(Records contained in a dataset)
* * * *
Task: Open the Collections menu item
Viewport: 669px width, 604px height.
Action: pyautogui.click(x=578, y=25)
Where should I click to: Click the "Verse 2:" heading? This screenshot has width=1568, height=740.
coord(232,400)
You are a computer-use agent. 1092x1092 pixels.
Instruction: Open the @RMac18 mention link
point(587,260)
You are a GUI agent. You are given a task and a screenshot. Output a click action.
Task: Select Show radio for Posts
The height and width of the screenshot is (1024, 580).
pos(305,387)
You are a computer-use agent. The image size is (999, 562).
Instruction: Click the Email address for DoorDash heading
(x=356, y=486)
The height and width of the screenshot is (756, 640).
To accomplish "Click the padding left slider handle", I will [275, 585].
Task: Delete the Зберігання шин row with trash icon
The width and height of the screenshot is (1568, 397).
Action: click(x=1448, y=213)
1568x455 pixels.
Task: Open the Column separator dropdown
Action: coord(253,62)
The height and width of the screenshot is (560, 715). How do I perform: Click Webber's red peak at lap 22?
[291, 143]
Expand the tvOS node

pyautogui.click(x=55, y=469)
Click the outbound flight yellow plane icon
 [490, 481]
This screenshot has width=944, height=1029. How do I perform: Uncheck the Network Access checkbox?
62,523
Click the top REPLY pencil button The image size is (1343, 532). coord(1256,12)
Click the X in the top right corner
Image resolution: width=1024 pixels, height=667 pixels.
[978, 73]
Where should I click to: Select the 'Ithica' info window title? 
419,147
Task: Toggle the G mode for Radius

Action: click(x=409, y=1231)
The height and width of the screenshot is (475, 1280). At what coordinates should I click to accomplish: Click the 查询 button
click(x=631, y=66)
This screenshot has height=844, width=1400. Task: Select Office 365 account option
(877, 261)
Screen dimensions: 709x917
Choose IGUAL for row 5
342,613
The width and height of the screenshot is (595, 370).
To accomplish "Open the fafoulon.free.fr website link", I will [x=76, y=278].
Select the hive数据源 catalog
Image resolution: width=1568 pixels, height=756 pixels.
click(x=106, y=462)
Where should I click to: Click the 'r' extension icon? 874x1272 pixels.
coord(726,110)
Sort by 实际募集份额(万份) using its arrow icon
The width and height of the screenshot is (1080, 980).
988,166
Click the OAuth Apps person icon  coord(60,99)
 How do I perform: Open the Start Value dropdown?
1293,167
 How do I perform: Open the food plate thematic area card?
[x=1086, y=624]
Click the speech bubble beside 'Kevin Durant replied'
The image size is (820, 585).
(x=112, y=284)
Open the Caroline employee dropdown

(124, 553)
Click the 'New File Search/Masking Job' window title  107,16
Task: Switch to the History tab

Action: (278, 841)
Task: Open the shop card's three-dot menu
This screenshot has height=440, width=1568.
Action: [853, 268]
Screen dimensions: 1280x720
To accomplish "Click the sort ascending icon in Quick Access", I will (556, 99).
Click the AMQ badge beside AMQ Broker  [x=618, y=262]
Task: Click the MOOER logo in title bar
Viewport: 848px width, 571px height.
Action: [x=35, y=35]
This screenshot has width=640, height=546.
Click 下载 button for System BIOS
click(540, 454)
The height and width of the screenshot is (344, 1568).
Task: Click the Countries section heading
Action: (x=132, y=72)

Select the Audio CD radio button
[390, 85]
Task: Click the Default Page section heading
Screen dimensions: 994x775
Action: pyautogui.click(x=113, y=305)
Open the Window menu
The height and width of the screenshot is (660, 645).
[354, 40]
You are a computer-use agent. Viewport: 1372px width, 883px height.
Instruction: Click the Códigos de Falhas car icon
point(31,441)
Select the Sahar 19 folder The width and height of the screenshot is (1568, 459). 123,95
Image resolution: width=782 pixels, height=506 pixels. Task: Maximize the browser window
* * * *
WHAT TO DO:
Every entry is to be repeated precisely as it stands.

RESPONSE:
Task: Open the Collections menu item
Viewport: 669px width, 604px height.
Action: pyautogui.click(x=578, y=25)
Where should I click to: Click the "Verse 2:" heading? This screenshot has width=1568, height=740.
coord(232,400)
You are a computer-use agent. 1092x1092 pixels.
Instruction: Open the @RMac18 mention link
point(587,260)
You are a GUI agent. You are given a task and a screenshot. Output a click action.
Task: Select Show radio for Posts
The height and width of the screenshot is (1024, 580).
pos(305,387)
You are a computer-use agent. The image size is (999, 562).
Instruction: Click the Email address for DoorDash heading
(x=356, y=486)
The height and width of the screenshot is (756, 640).
To accomplish "Click the padding left slider handle", I will [275, 585].
Task: Delete the Зберігання шин row with trash icon
The width and height of the screenshot is (1568, 397).
Action: click(x=1448, y=213)
1568x455 pixels.
Task: Open the Column separator dropdown
Action: coord(253,62)
The height and width of the screenshot is (560, 715). How do I perform: Click Webber's red peak at lap 22?
[291, 143]
Expand the tvOS node

pyautogui.click(x=55, y=469)
Click the outbound flight yellow plane icon
 [490, 481]
This screenshot has width=944, height=1029. How do I perform: Uncheck the Network Access checkbox?
62,523
Click the top REPLY pencil button The image size is (1343, 532). coord(1256,12)
Click the X in the top right corner
Image resolution: width=1024 pixels, height=667 pixels.
[978, 73]
Where should I click to: Select the 'Ithica' info window title? 
419,147
Task: Toggle the G mode for Radius

Action: click(x=409, y=1231)
The height and width of the screenshot is (475, 1280). At what coordinates should I click to accomplish: Click the 查询 button
click(x=631, y=66)
This screenshot has height=844, width=1400. Task: Select Office 365 account option
(877, 261)
Screen dimensions: 709x917
Choose IGUAL for row 5
342,613
The width and height of the screenshot is (595, 370).
To accomplish "Open the fafoulon.free.fr website link", I will [x=76, y=278].
Select the hive数据源 catalog
Image resolution: width=1568 pixels, height=756 pixels.
click(x=106, y=462)
Where should I click to: Click the 'r' extension icon? 874x1272 pixels.
coord(726,110)
Sort by 实际募集份额(万份) using its arrow icon
The width and height of the screenshot is (1080, 980).
988,166
Click the OAuth Apps person icon  coord(60,99)
 How do I perform: Open the Start Value dropdown?
1293,167
 How do I perform: Open the food plate thematic area card?
[x=1086, y=624]
Click the speech bubble beside 'Kevin Durant replied'
The image size is (820, 585).
(x=112, y=284)
Open the Caroline employee dropdown

(124, 553)
Click the 'New File Search/Masking Job' window title  107,16
Task: Switch to the History tab

Action: (278, 841)
Task: Open the shop card's three-dot menu
This screenshot has height=440, width=1568.
Action: [853, 268]
Screen dimensions: 1280x720
To accomplish "Click the sort ascending icon in Quick Access", I will (556, 99).
Click the AMQ badge beside AMQ Broker  [x=618, y=262]
Task: Click the MOOER logo in title bar
Viewport: 848px width, 571px height.
Action: [x=35, y=35]
This screenshot has width=640, height=546.
Click 下载 button for System BIOS
click(540, 454)
The height and width of the screenshot is (344, 1568).
Task: Click the Countries section heading
Action: (x=132, y=72)

Select the Audio CD radio button
[390, 85]
Task: Click the Default Page section heading
Screen dimensions: 994x775
Action: pyautogui.click(x=113, y=305)
Open the Window menu
The height and width of the screenshot is (660, 645).
[354, 40]
You are a computer-use agent. Viewport: 1372px width, 883px height.
Instruction: Click the Códigos de Falhas car icon
point(31,441)
Select the Sahar 19 folder The width and height of the screenshot is (1568, 459). 123,95
Image resolution: width=782 pixels, height=506 pixels. Task: Maximize the browser window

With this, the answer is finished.